## Reading text
# # # #

Paul Tollett, President/CEO, Goldenvoice Entertainment

Paul Tollett with Calypso Rose
– Paul Tollett with Calypso Rose

The Influencers

Executives making moves that change the way others operate and challenge the status quo

Paul Tollett
President/CEO, Goldenvoice Entertainment

One would be hard pressed to name an individual who has had more impact on the festival industry than Paul Tollett.  

As a promoter, Goldenvoice dates back to 1981 and though prominent in SoCal, Tollett was a relatively minor player in the national concert scene until he and his team launched the Coachella Music & Arts Festival at the Empire Polo Grounds in Indio, Calif., in 1999. A lot has happened since then, and Tollett remains the same low-key, soft-spoken music nerd he was then. Never, ever mistake his quietness for weakness – or nerve. 

And, many would say, he has a certain amount of genius, not only for the vision behind Coachella, but also in navigating the rough waters of financial viability as Coachella struggled out of the gate and as a top-shelf talent buyer. Tollett has been massively successful as the maestro assembling an exciting alchemy of live performances that, in its best years, has been transcendent. He performed a similar feat in a different (and some would say, more challenging) milieu for country music with Stagecoach; Tollett has since handed over Stagecoach duties to protégé Stacy Vee, whose striking career development serves notice that Tollett has an eye for executive talent, as well.

Now at two weekends and selling out before the lineup is announced, Coachella is the highest-profile, highest- grossing festival in the world and, with New Orleans Jazz Fest, the flagship of AEG’s festival portfolio. Tollett still books Coachella, plays a role in programming other events and serves as the Southern California promoter for AEG Presents. As the first major festival of the year each April, Coachella heralds the beginning of festival season, serving not only as a barometer for festival ticket sales and a platform for acts to rise to the occasion, but also provides an indicator of trends in fan tastes and what’s hot overall. 

Tollett famously turns over every rock in his quest for the perfect lineup, and remains a powerful influencer for talent buyers across the globe, whether he acknowledges that or not. When lineups are announced, everybody’s a critic – then, in many cases, they follow suit. Agents want their acts to play Goldenvoice-produced events, fans want to attend them and other talent buyers and promoters pay attention. 

Pollstar: 2019 was Coachella’s 20th year, did the magnitude of that sink in at any point?
Paul Tollett: Not necessarily the 20 [years], but just that we’ve been at it a while. It feels good. We’ve had a fun run and we’ve taken it farther than we ever dreamt.

# # # #

## Aim of the exercise
Write the next part of the Paul Tollett profile, picking up after its final line. The records that follow were drawn from a separate source.

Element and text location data
# # # #

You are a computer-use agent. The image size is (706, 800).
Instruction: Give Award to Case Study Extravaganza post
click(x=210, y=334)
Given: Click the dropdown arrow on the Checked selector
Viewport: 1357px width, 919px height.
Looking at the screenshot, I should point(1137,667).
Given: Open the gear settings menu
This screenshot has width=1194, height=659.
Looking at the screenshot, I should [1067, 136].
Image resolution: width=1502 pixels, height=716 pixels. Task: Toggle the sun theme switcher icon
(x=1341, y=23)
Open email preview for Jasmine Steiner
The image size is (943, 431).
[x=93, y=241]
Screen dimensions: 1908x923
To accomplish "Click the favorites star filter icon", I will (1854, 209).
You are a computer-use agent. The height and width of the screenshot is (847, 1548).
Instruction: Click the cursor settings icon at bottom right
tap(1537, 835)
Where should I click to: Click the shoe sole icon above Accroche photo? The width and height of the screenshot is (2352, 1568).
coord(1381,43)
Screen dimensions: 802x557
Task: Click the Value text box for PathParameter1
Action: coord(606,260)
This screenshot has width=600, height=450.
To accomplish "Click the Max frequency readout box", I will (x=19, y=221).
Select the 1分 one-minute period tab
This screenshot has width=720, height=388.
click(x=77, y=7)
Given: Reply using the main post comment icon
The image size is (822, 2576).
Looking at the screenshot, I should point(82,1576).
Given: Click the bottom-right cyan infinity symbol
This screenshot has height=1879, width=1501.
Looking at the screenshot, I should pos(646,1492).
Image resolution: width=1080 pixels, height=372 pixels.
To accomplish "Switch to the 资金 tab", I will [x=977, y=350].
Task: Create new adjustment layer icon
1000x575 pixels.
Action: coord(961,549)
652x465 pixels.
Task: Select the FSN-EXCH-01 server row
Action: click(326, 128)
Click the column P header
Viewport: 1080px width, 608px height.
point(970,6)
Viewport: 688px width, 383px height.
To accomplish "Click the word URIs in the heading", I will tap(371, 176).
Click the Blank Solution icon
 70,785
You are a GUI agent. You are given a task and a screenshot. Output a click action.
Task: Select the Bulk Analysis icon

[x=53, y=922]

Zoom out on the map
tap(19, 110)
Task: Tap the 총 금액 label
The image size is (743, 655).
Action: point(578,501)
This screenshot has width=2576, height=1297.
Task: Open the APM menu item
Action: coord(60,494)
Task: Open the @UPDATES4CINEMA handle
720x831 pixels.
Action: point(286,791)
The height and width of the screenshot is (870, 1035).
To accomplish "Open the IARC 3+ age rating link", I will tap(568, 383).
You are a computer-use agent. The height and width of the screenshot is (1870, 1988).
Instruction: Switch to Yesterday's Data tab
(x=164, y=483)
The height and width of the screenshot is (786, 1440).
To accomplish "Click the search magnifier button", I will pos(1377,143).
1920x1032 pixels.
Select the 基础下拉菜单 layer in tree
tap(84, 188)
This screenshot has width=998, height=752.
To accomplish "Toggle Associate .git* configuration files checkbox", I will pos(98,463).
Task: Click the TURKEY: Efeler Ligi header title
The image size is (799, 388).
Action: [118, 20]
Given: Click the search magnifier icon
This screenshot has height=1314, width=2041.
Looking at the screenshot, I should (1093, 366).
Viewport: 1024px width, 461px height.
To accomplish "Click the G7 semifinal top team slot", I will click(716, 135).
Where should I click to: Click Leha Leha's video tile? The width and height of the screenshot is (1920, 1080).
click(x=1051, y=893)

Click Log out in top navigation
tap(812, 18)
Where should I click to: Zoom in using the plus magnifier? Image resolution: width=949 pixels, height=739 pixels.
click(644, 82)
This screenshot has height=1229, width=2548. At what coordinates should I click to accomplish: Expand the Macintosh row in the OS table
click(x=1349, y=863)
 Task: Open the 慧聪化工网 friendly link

# # # #

## The result
With Stagecoach, in 2007 people were surprised that a rock promoter in California was staging a country festival. Now it’s regarded as the most important country music festival play west of the Mississippi. 
I’m very happy with how that’s come about and that Stacy [Vee] runs it. I consider it Stace-Coach, she’s just incredible, the energy she has and how she understands every facet of the show. It’s in her hands.

Do you still come to Nashville to meet agents and managers?
I come to Nashville for Coachella [artists], too. Nashville has become a hub for all music. Stacy has it handled so I don’t put too much brain power into that. 

I would assume the reception in Nashville now is a little different. 
Nashville was very welcoming from the beginning that we were trying to put on an event that was so big. They’ve followed through with that support the whole way.

How has the booking process for both events evolved?
Nowadays you don’t have to explain what the event is, it’s pretty self-evident. But there are artists who have never heard of Coachella. We had two this year: Los Tucanes de Tijuana thought they already played it because they had played in the town of Coachella. That was funny. And Calypso Rose from Trinidad had never heard of it. So there’s still places around the world to get the word out. 

What’s the scope of what you do now?
I still book Coachella and love doing it. A big part of it is just making sure the team, the staff, we have a plan. That’s a big focus of what Stacy and I do: make sure everyone around us has the tools to do their job correctly.

What else is under the Goldenvoice banner?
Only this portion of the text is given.